# Who Knows A Good Traffic Provider?



## imageman (May 16, 2006)

Hello,friends.
Does anyone know a reputable traffic provider?Most of the one i've dealt with are so crooked i've decided to go with some you may have to suggest.I am currently doing good with my adwords advertisement,but i need thousands of traffic more.


----------



## joemeca (Jun 5, 2006)

overture, I would try to stick with the big guys to not get screwed.


----------



## Rodney (Nov 3, 2004)

> Does anyone know a reputable traffic provider?


I would never buy traffic from any source like the ones where they say "10,000 visitors for $19.99". 

Just stick to regular marketing via regular search results (organic), Pay Per Click (PPC) with Overture/Google, and buying ads offline and online where your target market visits.


----------



## teees.com (Jan 8, 2006)

Taking part in the blog community may be a good way to get additional traffic.

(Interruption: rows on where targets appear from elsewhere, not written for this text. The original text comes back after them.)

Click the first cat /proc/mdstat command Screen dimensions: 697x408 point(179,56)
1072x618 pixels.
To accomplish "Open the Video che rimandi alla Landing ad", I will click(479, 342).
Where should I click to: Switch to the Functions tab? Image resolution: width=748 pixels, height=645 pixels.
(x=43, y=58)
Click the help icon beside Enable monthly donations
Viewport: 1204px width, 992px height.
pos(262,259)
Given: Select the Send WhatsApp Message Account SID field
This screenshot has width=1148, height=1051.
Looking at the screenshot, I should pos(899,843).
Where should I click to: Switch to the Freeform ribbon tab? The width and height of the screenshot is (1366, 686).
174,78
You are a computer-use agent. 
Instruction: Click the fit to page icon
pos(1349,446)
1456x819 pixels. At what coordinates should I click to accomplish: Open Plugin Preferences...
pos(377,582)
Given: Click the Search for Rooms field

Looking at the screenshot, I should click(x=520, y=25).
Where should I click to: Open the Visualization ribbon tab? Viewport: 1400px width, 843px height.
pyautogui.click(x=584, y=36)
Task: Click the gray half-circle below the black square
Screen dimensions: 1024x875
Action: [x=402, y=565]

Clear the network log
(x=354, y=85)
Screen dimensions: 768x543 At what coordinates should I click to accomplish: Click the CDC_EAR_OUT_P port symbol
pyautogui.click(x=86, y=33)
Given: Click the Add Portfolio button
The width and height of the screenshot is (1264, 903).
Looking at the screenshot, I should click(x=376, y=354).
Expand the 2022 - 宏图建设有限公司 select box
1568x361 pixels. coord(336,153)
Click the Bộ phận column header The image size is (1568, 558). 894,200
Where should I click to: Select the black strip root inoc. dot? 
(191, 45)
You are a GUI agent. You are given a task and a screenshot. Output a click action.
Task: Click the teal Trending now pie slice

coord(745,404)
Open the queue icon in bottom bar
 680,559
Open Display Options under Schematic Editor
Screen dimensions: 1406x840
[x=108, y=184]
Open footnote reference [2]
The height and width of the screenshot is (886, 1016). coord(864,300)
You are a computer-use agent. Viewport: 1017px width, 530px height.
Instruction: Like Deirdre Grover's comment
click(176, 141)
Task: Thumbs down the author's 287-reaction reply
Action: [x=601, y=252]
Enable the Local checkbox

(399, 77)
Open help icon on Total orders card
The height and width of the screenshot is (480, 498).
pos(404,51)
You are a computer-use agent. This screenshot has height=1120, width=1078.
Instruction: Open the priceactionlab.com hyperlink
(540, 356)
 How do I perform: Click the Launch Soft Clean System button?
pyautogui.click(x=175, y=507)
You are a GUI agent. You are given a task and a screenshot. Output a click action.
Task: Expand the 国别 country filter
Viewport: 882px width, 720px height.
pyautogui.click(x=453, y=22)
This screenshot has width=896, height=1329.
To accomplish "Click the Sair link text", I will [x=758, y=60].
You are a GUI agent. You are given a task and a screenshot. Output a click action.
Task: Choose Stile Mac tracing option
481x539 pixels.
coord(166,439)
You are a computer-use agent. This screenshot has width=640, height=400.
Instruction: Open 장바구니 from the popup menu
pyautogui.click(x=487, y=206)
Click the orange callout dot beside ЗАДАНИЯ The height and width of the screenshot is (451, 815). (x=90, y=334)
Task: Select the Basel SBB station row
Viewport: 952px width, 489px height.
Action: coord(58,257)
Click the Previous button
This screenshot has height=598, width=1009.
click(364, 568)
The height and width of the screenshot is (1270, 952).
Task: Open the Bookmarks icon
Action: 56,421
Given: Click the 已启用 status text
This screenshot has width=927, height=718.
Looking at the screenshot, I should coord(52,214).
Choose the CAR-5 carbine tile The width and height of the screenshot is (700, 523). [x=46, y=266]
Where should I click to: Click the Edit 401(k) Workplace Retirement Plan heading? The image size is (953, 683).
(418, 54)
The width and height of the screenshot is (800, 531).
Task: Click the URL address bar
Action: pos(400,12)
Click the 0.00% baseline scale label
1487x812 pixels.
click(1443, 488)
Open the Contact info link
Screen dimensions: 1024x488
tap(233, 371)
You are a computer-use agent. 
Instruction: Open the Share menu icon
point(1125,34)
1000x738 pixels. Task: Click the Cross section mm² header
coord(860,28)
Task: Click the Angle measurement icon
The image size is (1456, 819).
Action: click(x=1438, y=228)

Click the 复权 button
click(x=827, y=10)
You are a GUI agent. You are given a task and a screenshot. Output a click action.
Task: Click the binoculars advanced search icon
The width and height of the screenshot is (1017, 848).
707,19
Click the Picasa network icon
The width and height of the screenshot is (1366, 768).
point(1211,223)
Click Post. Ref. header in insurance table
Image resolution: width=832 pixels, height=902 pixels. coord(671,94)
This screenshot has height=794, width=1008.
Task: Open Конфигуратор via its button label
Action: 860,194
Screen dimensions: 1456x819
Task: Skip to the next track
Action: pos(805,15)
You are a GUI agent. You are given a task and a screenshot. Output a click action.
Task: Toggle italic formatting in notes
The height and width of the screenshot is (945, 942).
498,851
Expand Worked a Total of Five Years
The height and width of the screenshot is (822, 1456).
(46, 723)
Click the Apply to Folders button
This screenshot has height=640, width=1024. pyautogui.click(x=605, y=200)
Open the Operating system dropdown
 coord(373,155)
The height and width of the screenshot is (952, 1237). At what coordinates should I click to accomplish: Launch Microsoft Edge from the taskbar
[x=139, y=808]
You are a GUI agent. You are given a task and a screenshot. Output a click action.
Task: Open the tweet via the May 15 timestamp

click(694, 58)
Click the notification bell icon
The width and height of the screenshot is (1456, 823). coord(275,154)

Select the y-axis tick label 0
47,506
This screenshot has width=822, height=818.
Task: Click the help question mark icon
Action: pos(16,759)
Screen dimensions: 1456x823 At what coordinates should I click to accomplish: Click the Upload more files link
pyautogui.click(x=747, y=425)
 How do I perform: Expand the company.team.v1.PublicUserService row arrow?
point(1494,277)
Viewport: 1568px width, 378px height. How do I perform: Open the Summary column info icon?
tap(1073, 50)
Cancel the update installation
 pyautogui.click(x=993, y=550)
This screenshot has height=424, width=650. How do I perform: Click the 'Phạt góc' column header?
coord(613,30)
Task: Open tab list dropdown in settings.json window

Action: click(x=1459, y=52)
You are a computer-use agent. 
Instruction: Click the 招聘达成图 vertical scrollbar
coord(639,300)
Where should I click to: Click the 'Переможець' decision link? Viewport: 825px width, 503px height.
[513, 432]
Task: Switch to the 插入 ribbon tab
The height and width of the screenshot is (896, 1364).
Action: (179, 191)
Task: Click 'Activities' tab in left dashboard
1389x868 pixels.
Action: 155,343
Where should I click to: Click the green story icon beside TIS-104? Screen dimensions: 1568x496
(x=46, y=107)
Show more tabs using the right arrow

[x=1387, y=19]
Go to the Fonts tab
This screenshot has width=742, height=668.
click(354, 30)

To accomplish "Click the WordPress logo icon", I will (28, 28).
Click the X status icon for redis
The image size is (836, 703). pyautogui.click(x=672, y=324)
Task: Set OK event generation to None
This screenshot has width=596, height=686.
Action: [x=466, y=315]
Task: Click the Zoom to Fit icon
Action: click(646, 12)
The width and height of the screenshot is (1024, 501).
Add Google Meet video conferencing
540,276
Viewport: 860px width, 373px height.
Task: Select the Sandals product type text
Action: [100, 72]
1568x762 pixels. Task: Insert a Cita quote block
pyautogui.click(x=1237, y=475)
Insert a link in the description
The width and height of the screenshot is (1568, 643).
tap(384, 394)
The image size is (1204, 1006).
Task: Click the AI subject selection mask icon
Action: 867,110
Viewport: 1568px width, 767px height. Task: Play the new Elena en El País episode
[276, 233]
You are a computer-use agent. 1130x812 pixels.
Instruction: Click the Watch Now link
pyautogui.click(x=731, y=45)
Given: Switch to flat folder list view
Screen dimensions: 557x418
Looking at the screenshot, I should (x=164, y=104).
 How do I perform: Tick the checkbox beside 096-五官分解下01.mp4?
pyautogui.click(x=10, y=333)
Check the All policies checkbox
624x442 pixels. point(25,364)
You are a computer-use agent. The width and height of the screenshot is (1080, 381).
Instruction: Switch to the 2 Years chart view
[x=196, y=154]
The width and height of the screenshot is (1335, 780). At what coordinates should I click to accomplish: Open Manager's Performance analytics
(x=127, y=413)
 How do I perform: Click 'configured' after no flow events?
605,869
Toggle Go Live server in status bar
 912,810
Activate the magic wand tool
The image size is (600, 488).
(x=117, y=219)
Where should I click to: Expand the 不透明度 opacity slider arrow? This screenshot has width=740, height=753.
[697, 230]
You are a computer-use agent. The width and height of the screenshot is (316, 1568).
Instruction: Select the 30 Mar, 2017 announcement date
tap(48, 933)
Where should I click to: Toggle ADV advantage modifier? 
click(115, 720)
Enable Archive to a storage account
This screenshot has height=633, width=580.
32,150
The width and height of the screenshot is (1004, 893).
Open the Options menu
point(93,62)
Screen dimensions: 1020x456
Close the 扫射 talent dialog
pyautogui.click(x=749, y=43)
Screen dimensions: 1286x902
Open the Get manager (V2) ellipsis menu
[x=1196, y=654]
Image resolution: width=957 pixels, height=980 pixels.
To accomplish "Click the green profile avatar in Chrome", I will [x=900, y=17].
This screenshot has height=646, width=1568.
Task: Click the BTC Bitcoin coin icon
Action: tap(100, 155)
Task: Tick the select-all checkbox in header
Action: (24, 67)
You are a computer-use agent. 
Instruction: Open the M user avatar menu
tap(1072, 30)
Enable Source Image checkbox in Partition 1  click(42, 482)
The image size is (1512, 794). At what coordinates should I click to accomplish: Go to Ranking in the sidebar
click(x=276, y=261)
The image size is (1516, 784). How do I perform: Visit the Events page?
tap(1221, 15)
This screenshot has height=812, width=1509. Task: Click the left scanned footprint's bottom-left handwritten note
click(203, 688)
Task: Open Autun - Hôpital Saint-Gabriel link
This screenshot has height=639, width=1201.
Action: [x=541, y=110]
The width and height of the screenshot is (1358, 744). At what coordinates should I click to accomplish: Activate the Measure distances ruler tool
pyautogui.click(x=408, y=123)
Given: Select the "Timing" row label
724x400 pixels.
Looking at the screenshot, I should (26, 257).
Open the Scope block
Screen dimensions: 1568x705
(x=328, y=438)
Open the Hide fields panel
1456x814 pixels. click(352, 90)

Make your own store blog/news site and be active in discussions on other related sites. As long as it doesn't come off as pure self promotion, and you are taking part and contributing to the discussion, this might be a good tool. I doesn't have to cost you much, but It will probably take up some time.

You can also advertise on a lot of blogs these days. Take a look at Blogads, Adbrite and such- you can also look around to see what sorts of advertising the different sites run, or contact their owners.

Another tip is to get a page on MySpace, as a lot of people are using this resource. I see a lot of t-shirt designers and retailers are using this as a channel for marketing.

It is all about creating a buzz for you biz.


----------



## imageman (May 16, 2006)

Hello,
Now i know to stick with the big guys.There are so many rip offs on the internet when it comes to traffic purchase.


----------



## imageman (May 16, 2006)

Hello,
Rodney, now iknow.My dead grandma could have generated me more traffic from her grave, than what i got from those cheats.Thanks


----------



## imageman (May 16, 2006)

Nico,
thanks for the informations.God bless


----------